Background technology
At present, BET electric furnace+LF stove+VD stove (RH stove)+die casting is a kind of technical process that domestic steel-making is extensively adopted.If the kind that the LF stove is smelted only contains C, Si, Mn, P, S element, all the other element Cr, Mo, Ni etc. are residual element (the element percentage composition must not surpass 0.30%), then smelt, pour into a mould and finish, the residue molten steel injects a useless day ingot mold and solidifies, be frozen into (abbreviation pour exceed steel ingot) behind the steel ingot, through cutting processing granularity is diminished, smelt as the raw scrap material electric furnace of packing into once more then.

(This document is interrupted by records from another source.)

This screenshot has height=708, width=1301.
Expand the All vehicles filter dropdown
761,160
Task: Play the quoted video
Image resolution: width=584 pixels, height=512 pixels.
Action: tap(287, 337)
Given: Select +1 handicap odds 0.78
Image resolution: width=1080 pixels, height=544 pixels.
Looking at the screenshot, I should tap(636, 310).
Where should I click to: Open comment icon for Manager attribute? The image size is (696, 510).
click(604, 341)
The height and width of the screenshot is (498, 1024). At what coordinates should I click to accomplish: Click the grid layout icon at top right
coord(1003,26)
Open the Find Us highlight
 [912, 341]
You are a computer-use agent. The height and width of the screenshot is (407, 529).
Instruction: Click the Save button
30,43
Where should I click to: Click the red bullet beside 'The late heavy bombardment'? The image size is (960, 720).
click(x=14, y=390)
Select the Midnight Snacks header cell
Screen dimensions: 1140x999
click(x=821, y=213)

Yet the problem that adopts this kind processing method to bring is: pour exceed steel ingot is as the raw scrap material electric furnace of packing into, not only in EBT electrosmelting process, cause the loss of the Mn element more than 80%, if and pour exceed steel ingot contains Mn higher (manganese percentage composition 〉=10.0%), pack into behind the electric furnace with the molten iron raw material, cause very big difficulty also can for electric furnace decarburization, dephosphorization.
Summary of the invention
In order to overcome the above-mentioned deficiency of the recovery method that has manganese element of pour exceed steel ingot now, the invention provides a kind of recovery method of manganese element of pour exceed steel ingot, present method efficient recovery the manganese element in the pour exceed steel ingot, reduced the add-on of LF stove manganese alloy, avoided containing the higher pour exceed steel ingot of manganese simultaneously again and added decarburization, the dephosphorization difficult problem that causes behind the electric furnace.
The existing processes flow process is: EBT electric furnace-LF stove-VD stove-die casting.
Cause the loss of Mn element in order to overcome pour exceed steel ingot as the raw scrap material electric furnace of packing into, the present invention is provided with a medium-frequency induction furnace in addition in original technical process, melt pour exceed steel ingot by medium-frequency induction furnace, has avoided the oxidational losses of manganese element.The disclosed electric furnace for reference of the applicant, LF furnace apparatus significant parameter are referring to table 1.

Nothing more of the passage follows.